Toronto, Wednesday, February 16, 2000
Picture: French president Jacques
Chirac with Jörg Haider in 1998
Churchill's
dark deeds by MARCUS
GEE WAS
Winston Churchill a war
criminal?
Jörg
Haider
[above]
thinks so. The Austrian right-winger once
called Churchill "one of the greatest
criminals" of the 20th century. He
apparently has not changed his mind.
When asked about the remark the other
day, after his party joined the Austrian
government and ignited anger across
Europe, he refused to back down.
Churchill, he said, was responsible for
many "bad things," including the Allied
firebombing of the beautiful German city
of Dresden
in 1945. It hardly seems necessary to reply to
such a slur. Mr. Haider is an odious
little man whose sympathetic remarks about
Hitler and Nazism have disgraced his
country. Churchill was the greatest figure
of the 20th century, the man who rallied
the Western world to oppose and finally
defeat the Nazi evil. Mr. Haider's
comments about Churchill are a transparent
attempt to minimize the crimes of the
Nazis by playing up the crimes of those
who fought them, a standard trick of
Hitler worshippers, Holocaust
deniers and other bottom feeders of that
type. And yet the
Dresden charge cannot easily be waved
off. British and American bombers
attacked Dresden on the night of Feb.
13-14, 1945. The city was crammed with
German refugees, doubling its original
population of 600,000. The Allies dropped
650,000 incendiary bombs, setting off a
firestorm that engulfed 20 square
kilometres of the ancient city and killed
135,000 men,
women and children. Afterward,
the German army collected huge piles of
corpses and set up steel grills eight
metres wide to burn them, 500 at a time,
using wood and straw for fuel. The funeral
fires were still burning two weeks
later. Dresden was not an abberation.
Churchill decided as early as July, 1940,
that mass bombing was a necessary and
justifiable weapon in the fight against
Hitler. British resolve grew after the
London blitz and the destruction of
Coventry. In 1942, when it became clear
that selective bombing raids were not
working, the British moved to "area
bombing," in which hundreds of bombers
flying at high altitudes blanketed German
cities with incendiary bombs.

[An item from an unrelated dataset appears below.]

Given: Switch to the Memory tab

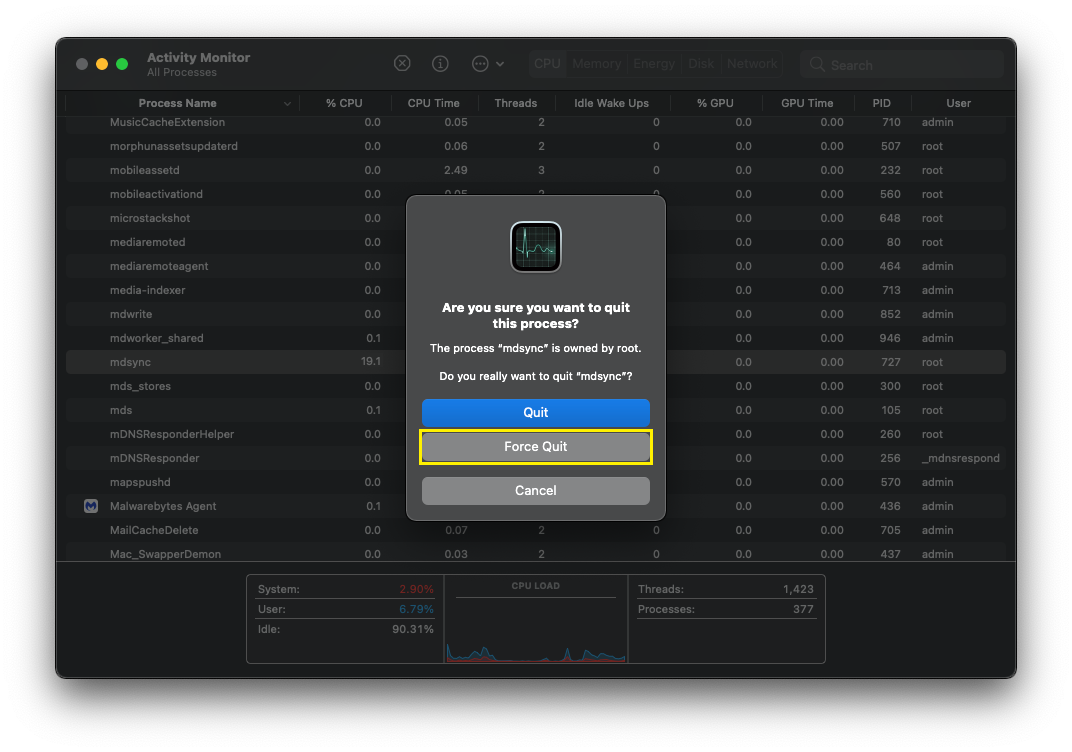Looking at the screenshot, I should pyautogui.click(x=597, y=63).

The aim was to destroy not just
factories and railyards and other
"military targets," but civilians. A
British cabinet order of the time
[February
1942] says that "the primary
objective of your operations should now be
focused on the enemy civil population and
in particular industrial workers. The
aiming points are to be built-up areas,
not, for instance, dockyards or aircraft
factories." Around 600,000 German
civilians died in the bombing
campaign. A war crime?
By the letter of the law, certainly.
The most fundamental principle of the
laws of war is that combatants must be
distinguished from civilians. The
Geneva Conventions, for example, outlaw
not only deliberate attacks on
civilans, but any "means of combat
which cannot be directed at a specific
military objective." Dropping 650,000
firebombs on a city packed with
defenseless civilians obviously
qualifies. A justifiable war crime? That is
another question. Defenders of the bombing
argue that it shortened the war and so
saved lives in the end -- the same
argument used to justify the atom bombing
of Japan. Another thing needs to be said.

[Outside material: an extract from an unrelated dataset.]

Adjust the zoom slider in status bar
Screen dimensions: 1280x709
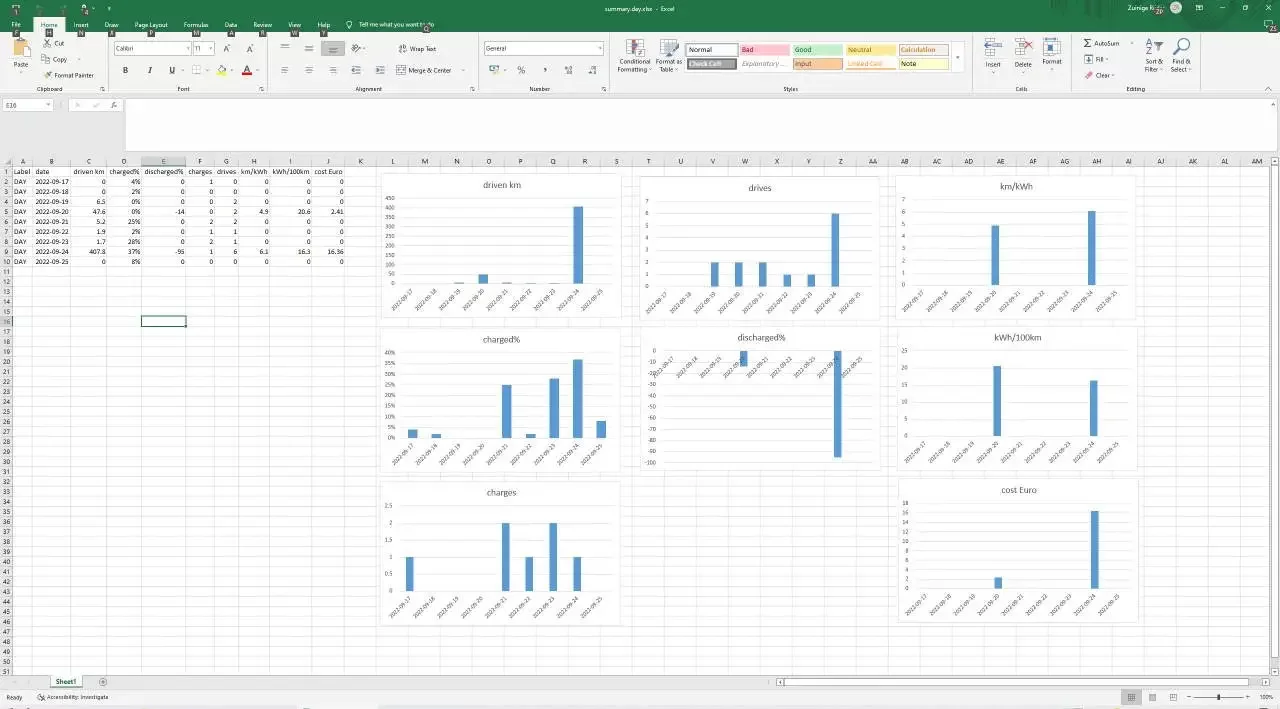point(1218,697)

As brutal as it was, the bombing has no
parallel with Hitler's mass extermination
of civilians. The two are on different
moral tiers, and to suggest otherwise is
to make excuses for Hitler. Yet there is no doubt that Dresden and
other attacks like it sent us down a
slippery slope. Before the Second World
War, world opinion considered the use of
air power against innocent civilians to be
barbarous. Picasso's painting Guernica
captured the outrage of the whole world at
the German bombing of the defenseless city
during the Spanish civil war. By 1945,
bombing cities was just another war tactic
-- an inevitable step in the evolution of
war. That backward attitude is with us
still. During last year's war over Kosovo.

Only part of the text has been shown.